I could not have said it better myself. Not having nearly enough time to read every day, I am delighted to have found this little gem to spend my time with. Each of us comes in contact with a multitude of people that we overlook every day. This book examines the lives of two such overlooked souls. Two very intelligent and suprising female protagonists. Every page contained some sweet surprise.
There was a lot of philosophy written into these pages, highly readable, well written philosophical passages. I was never once tempted to flip through the pages to skip past the philosophy; the exact opposite occurred, I wanted to read more. If I have more time this summer, I may pursue reading some of the philosophers mentioned in the text.
The characters are completely enchanting in their love for art, and appreciation of beauty in all around them. I am inspired to track down some of the obscure films mentioned in the text. Barbery's novel highlights the fact the trivialities of daily life have surpassed the simple appreciation of beauty.
Barbery has a talent for delicious passages of prose which readers of classic literature will devour. She writes descriptions reminiscent of Charlotte Bronte, possesses wit evocative of Jane Austen, and at times, the psychological complexities of Dostoevsky. Perhaps even Dickens can be recalled for his examination of social injustice and his sympathy for the impoverished of both body and soul. Barbery composes parallel movements in her two main protagonists that come together as a symphony of movement and emotion. This is a beautifully written book, the likes of which are not often found in modern literature.

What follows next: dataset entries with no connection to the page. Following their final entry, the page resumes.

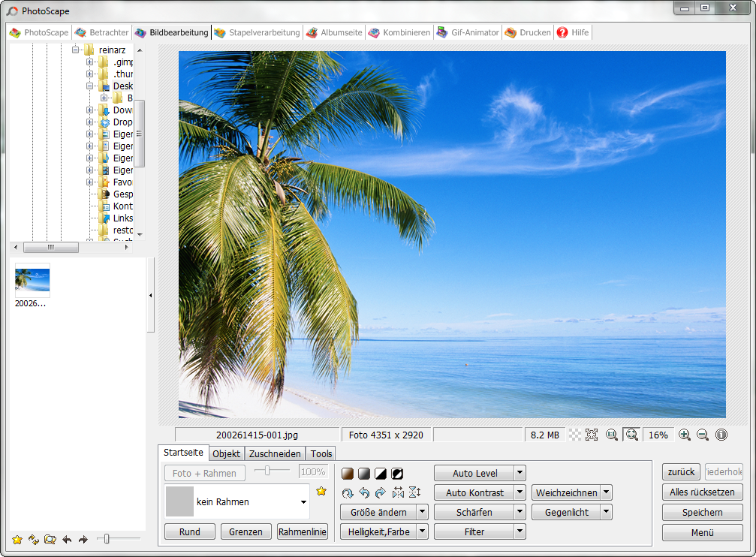Refresh the folder view in the sidebar
This screenshot has height=557, width=756.
pos(34,539)
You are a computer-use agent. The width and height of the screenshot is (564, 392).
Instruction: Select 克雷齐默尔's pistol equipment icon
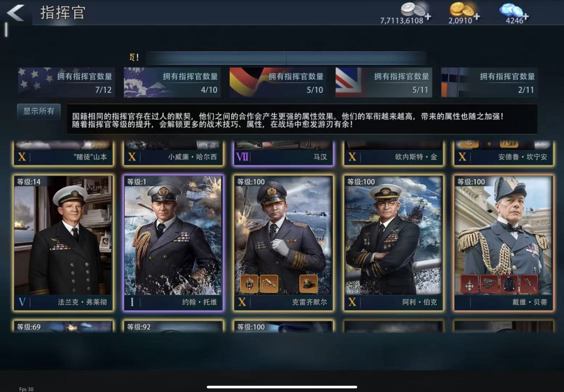point(269,283)
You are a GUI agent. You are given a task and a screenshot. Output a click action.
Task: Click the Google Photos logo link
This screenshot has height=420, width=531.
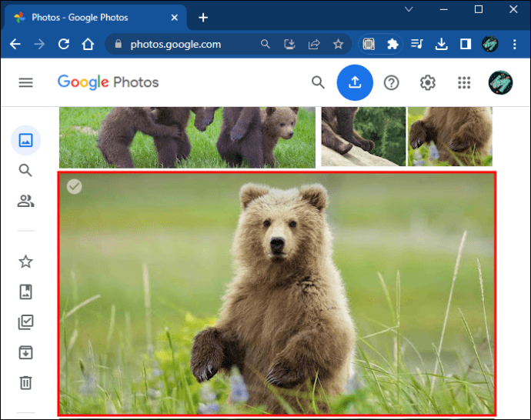(x=108, y=82)
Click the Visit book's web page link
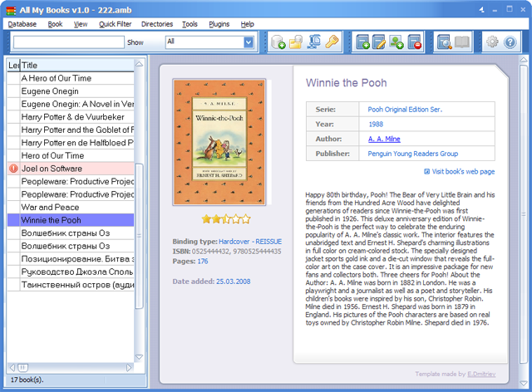 click(463, 171)
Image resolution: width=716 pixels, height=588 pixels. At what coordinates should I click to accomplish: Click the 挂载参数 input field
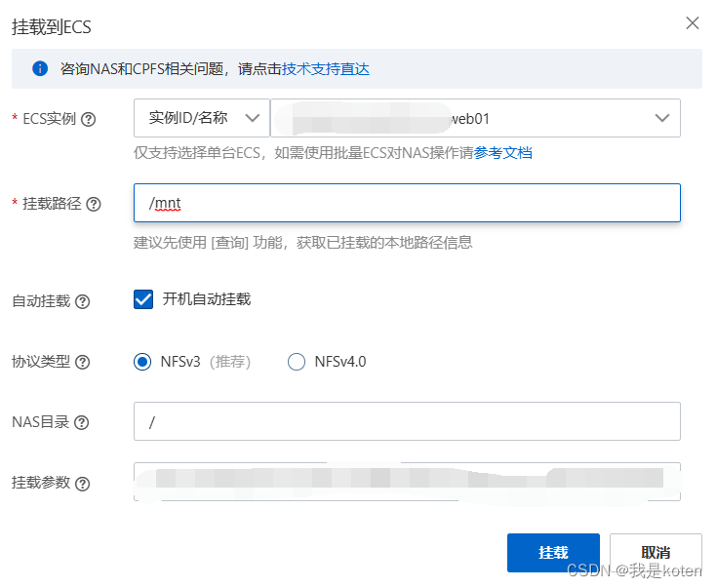tap(407, 482)
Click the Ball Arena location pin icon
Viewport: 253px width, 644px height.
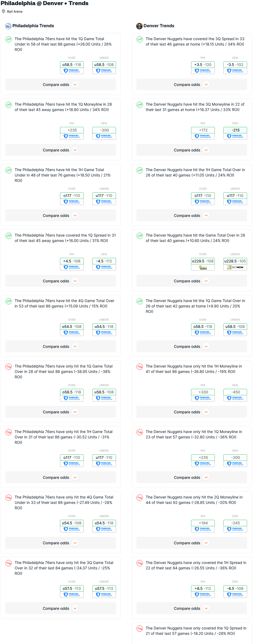tap(3, 11)
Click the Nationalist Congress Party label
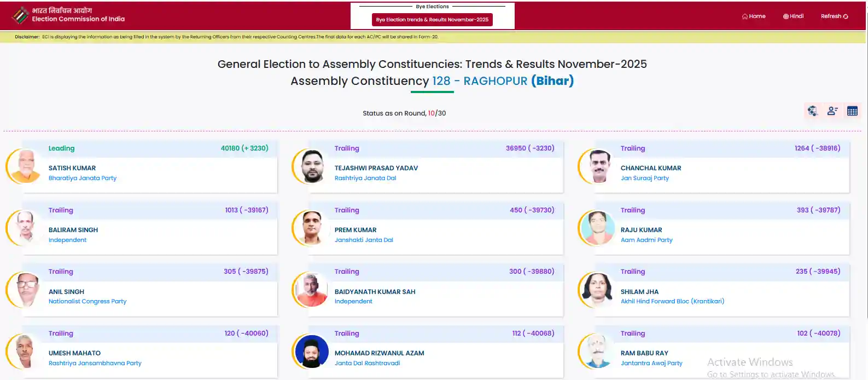 (88, 301)
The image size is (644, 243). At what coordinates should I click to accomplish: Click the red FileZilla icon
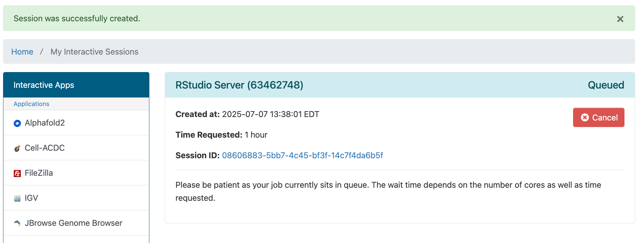[x=17, y=173]
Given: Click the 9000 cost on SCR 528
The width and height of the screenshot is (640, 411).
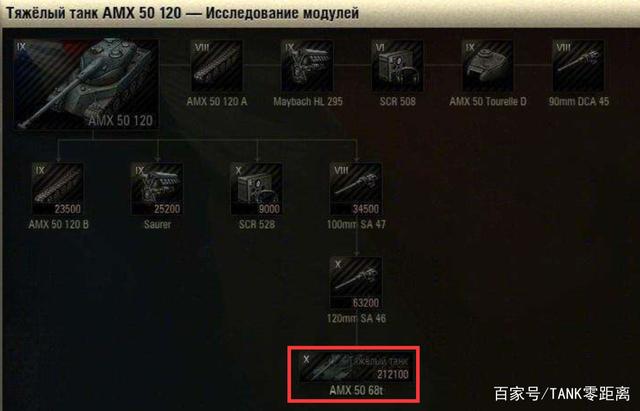Looking at the screenshot, I should tap(269, 209).
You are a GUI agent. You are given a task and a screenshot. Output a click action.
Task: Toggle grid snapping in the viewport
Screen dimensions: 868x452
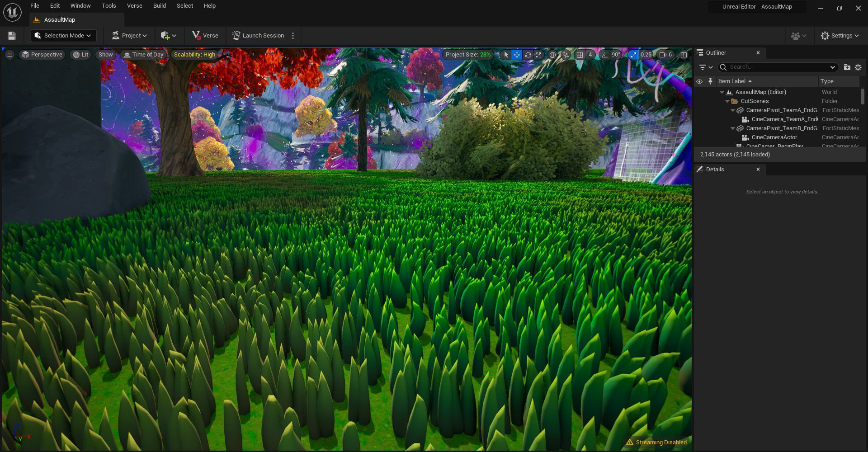(580, 55)
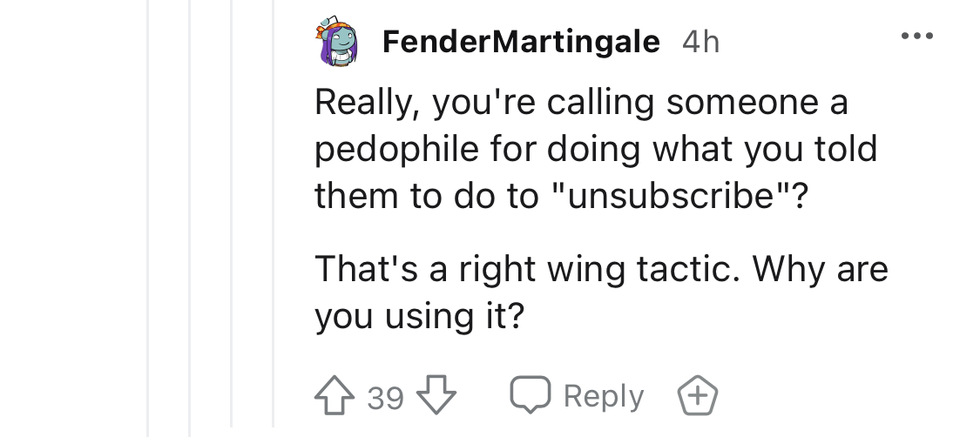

TheElegance of the Hedgehog will be long remembered for its perfection. The unlikely friendship of a 50 something widow and a 12-year-old girl touches the soul and leaves its mark. They are each absorbed within their own selves, each needing a rescue. As the story unfolds, we gain insight into each of them, and when a wealthy Asian gentleman enters, he brings the two characters together. I grew to love these women, in different phases of life, and I wonder how many Palomas and Renees I am missing out on by being so very busy with trivialities thereby missing the big picture.